▶ SOURCE EXTRACT
•••••
     In my own career as a therapist, I met numerous men who were birth fathers. Some had spent many years feeling loss, shame and guilt over their inability to support and raise a child who was relinquished. Some did not, indeed, have any idea of the child’s existence until contacted by the birth mother or the adult child many years later. Some did not know how to react, while others welcomed the offspring with open arms. Lots of other men have spent their adult years wondering if they’d fathered a child of whom they had no knowledge. That is very different from a birth mother, who knows she had a child, no matter what happened afterward. In most cases, she knows whether she had a boy or girl, and knows the birth date. In a few cases, she was so drugged she has no memory of the birth and may have even been so medicated she can’t remember the exact birth date. Still, she experienced the pregnancy, and however horrendous the loss over the years, she really didn’t forget. Many birth fathers did not even have that connection.
•••••
▶ SOURCE DATA
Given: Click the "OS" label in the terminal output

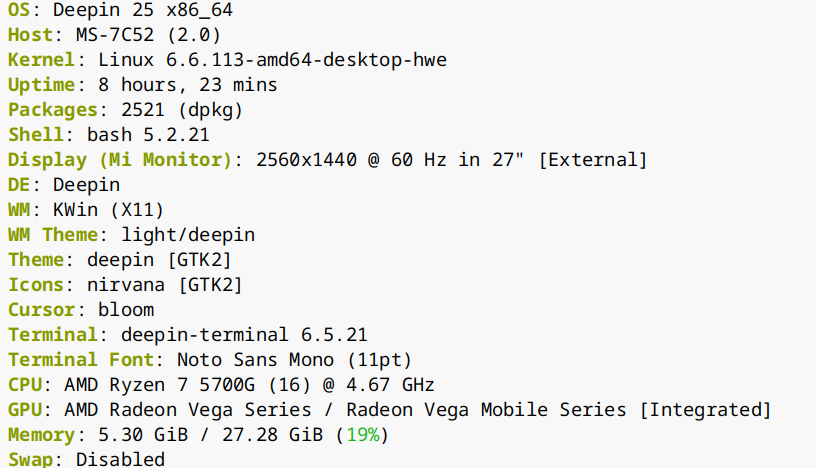Looking at the screenshot, I should point(18,10).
•••••
▶ PROBLEM REQUIREMENTS
Output the full passage about birth fathers word for word, leaving nothing out and changing nothing.

▶ RESULT OF THE TASK
     In my own career as a therapist, I met numerous men who were birth fathers. Some had spent many years feeling loss, shame and guilt over their inability to support and raise a child who was relinquished. Some did not, indeed, have any idea of the child’s existence until contacted by the birth mother or the adult child many years later. Some did not know how to react, while others welcomed the offspring with open arms. Lots of other men have spent their adult years wondering if they’d fathered a child of whom they had no knowledge. That is very different from a birth mother, who knows she had a child, no matter what happened afterward. In most cases, she knows whether she had a boy or girl, and knows the birth date. In a few cases, she was so drugged she has no memory of the birth and may have even been so medicated she can’t remember the exact birth date. Still, she experienced the pregnancy, and however horrendous the loss over the years, she really didn’t forget. Many birth fathers did not even have that connection.